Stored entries

Start of Block

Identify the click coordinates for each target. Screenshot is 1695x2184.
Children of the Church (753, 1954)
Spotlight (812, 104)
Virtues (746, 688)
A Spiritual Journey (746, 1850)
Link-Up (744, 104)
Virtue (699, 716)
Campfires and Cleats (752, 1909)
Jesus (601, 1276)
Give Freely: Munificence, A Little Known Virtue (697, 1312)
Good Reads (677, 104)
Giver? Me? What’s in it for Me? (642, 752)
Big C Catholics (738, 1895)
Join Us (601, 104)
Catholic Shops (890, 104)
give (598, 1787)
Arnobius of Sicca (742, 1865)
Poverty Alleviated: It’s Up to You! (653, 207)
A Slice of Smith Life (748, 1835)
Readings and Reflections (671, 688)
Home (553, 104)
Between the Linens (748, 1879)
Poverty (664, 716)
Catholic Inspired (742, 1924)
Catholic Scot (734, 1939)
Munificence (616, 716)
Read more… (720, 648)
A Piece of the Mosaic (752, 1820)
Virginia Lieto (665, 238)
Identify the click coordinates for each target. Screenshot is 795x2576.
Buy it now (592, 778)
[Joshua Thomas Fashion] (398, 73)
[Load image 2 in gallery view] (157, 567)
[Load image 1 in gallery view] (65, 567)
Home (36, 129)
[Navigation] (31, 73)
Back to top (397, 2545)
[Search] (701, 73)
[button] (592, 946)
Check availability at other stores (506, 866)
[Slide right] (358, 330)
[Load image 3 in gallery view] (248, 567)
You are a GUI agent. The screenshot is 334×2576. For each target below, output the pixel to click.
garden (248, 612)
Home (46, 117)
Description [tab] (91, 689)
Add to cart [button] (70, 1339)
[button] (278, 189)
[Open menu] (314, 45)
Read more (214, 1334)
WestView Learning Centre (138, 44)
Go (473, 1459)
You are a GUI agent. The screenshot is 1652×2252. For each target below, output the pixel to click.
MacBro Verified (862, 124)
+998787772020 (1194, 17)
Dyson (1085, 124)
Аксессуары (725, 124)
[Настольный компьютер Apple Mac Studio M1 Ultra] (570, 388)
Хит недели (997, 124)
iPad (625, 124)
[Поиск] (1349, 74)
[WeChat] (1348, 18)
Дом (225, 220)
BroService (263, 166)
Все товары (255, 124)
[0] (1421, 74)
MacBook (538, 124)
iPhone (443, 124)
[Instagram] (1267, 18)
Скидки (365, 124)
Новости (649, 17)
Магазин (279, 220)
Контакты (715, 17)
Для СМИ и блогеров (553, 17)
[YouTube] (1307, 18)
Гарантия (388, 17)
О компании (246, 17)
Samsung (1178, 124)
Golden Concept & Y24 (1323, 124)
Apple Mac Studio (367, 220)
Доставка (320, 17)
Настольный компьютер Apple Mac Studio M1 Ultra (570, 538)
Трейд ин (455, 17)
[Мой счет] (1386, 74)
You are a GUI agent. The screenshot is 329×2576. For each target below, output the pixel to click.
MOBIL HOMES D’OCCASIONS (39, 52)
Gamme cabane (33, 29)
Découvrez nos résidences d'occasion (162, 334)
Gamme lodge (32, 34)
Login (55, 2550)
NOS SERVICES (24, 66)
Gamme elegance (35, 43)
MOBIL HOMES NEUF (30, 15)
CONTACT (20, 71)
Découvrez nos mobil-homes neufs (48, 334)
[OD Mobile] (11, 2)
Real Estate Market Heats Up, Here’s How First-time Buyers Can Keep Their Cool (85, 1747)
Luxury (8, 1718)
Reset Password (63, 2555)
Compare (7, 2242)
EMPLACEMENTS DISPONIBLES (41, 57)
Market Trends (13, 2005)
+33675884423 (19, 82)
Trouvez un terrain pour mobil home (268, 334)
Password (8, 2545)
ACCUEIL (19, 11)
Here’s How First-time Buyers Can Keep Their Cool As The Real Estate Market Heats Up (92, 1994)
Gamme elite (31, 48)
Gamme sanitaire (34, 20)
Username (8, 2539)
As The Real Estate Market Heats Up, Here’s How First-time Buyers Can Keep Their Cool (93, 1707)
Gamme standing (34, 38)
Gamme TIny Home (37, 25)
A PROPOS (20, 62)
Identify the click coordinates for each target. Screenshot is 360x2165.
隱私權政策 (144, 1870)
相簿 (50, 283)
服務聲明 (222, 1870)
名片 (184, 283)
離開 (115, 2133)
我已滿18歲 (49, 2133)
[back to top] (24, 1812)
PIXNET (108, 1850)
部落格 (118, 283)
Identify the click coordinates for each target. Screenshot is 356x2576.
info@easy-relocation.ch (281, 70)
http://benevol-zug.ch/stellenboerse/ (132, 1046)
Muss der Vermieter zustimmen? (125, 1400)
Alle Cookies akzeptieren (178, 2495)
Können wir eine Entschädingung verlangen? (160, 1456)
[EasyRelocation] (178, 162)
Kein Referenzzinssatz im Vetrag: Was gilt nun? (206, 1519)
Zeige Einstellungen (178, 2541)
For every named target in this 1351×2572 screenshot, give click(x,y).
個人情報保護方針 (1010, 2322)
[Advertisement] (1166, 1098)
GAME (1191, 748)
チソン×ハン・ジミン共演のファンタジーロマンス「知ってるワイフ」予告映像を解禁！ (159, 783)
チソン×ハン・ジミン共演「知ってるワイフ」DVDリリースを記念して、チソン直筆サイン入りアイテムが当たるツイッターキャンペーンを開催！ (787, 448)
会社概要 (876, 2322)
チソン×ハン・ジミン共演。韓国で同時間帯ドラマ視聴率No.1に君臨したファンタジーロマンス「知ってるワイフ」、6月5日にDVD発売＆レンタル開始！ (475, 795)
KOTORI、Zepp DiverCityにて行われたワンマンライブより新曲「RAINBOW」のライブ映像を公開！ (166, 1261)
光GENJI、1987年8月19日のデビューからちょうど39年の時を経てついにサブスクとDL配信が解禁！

End of Block

## PROBLEM DESCRIPTION
From the data above, output exactly the lines between the one containing "[Navigation] (31, 73)" and the one containing "You are a GUI agent. The screenshot is 334×2576.", counting both of them.

## ANSWER SECTION
[Navigation] (31, 73)
Back to top (397, 2545)
[Search] (701, 73)
[button] (592, 946)
Check availability at other stores (506, 866)
[Slide right] (358, 330)
[Load image 3 in gallery view] (248, 567)
You are a GUI agent. The screenshot is 334×2576. For each target below, output the pixel to click.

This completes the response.